What the task asks:
Please copy out the full listing that follows exactly; no picture belongs in the copy.

Supplied data:
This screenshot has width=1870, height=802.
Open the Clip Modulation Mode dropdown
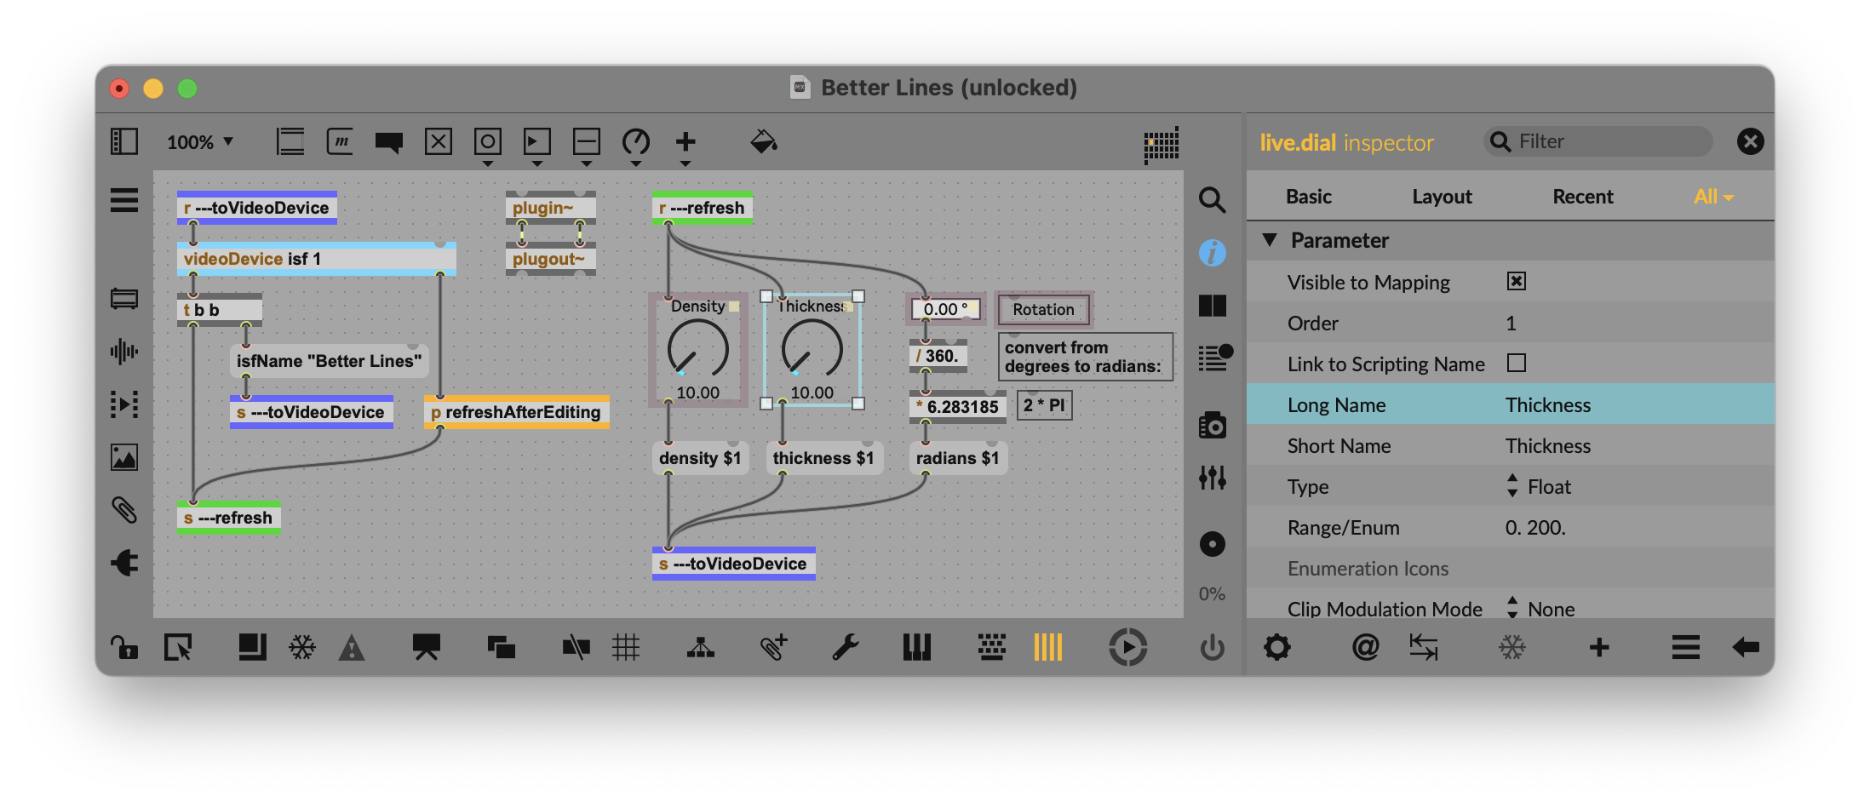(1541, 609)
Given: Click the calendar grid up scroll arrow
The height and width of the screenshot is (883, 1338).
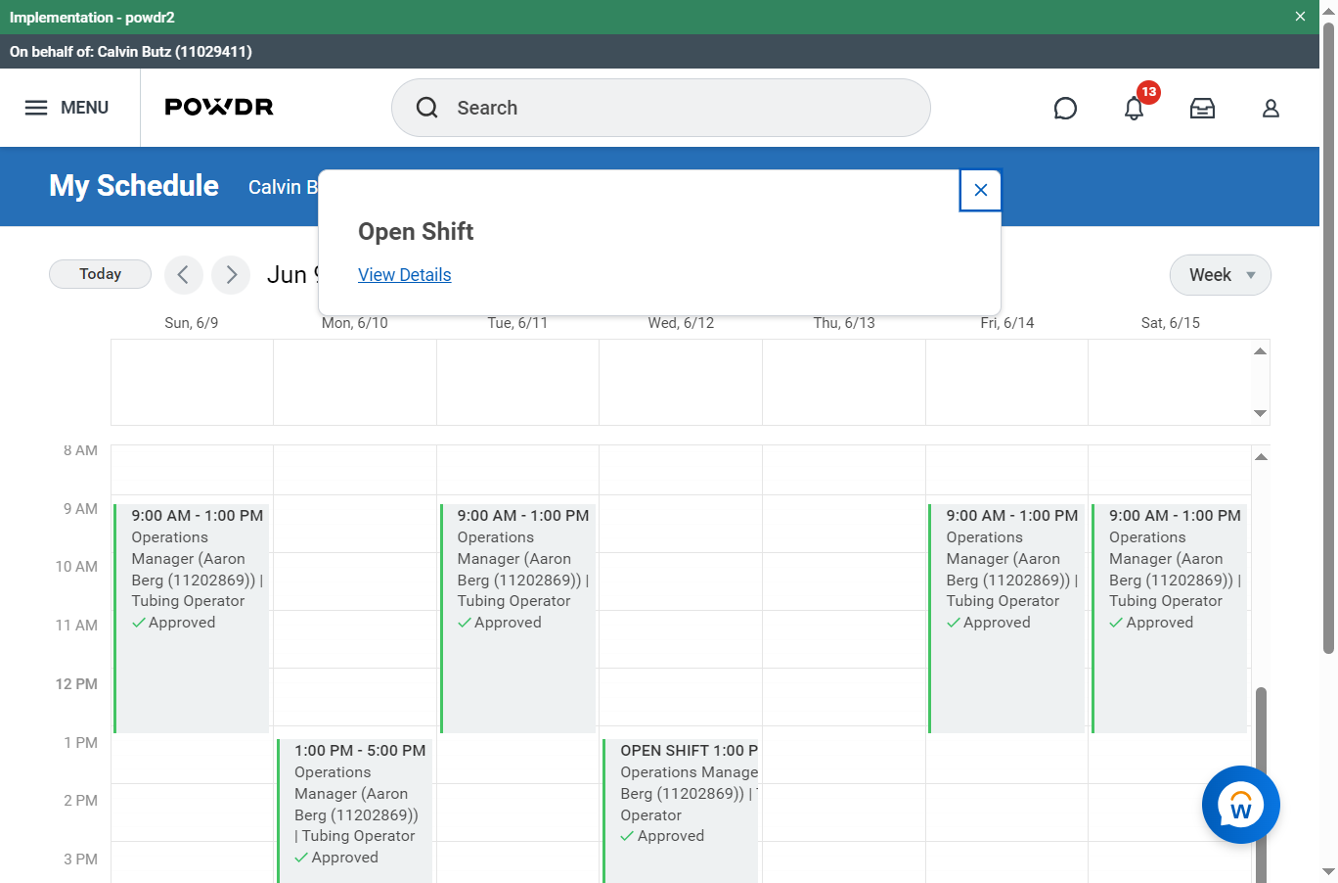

Your response:
This screenshot has width=1870, height=802.
Open the Clip Modulation Mode dropdown
(1541, 609)
Given: Click the calendar grid up scroll arrow
The height and width of the screenshot is (883, 1338).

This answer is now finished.